**Assigned task:** Look through the data below. Pick out the lines holding the string "will".

——

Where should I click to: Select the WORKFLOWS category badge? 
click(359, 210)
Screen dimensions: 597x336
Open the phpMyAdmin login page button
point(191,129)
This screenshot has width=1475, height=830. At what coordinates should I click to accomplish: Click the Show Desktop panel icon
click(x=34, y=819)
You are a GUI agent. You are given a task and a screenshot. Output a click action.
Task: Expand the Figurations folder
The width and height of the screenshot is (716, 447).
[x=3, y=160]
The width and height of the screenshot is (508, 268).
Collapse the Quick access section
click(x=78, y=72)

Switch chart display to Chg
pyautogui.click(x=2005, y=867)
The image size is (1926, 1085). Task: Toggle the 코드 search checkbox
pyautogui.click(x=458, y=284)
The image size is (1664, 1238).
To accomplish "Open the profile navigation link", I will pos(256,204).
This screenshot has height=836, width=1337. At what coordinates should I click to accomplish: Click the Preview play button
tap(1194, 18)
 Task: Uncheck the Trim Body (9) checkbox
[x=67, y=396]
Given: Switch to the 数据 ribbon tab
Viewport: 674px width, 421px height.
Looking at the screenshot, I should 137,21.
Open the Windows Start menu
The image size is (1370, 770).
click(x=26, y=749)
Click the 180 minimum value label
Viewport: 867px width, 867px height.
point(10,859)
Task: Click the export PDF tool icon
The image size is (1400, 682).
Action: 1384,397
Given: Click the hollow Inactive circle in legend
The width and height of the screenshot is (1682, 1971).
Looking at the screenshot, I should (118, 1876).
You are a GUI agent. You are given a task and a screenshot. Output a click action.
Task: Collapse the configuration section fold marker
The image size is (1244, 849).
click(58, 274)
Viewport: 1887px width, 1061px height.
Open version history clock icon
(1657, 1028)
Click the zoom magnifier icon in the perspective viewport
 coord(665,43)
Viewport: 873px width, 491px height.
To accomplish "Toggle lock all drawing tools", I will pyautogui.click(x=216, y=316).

——

**Solution for this problem:**
To accomplish "Open the profile navigation link", I will pos(256,204).
To accomplish "Toggle lock all drawing tools", I will pyautogui.click(x=216, y=316).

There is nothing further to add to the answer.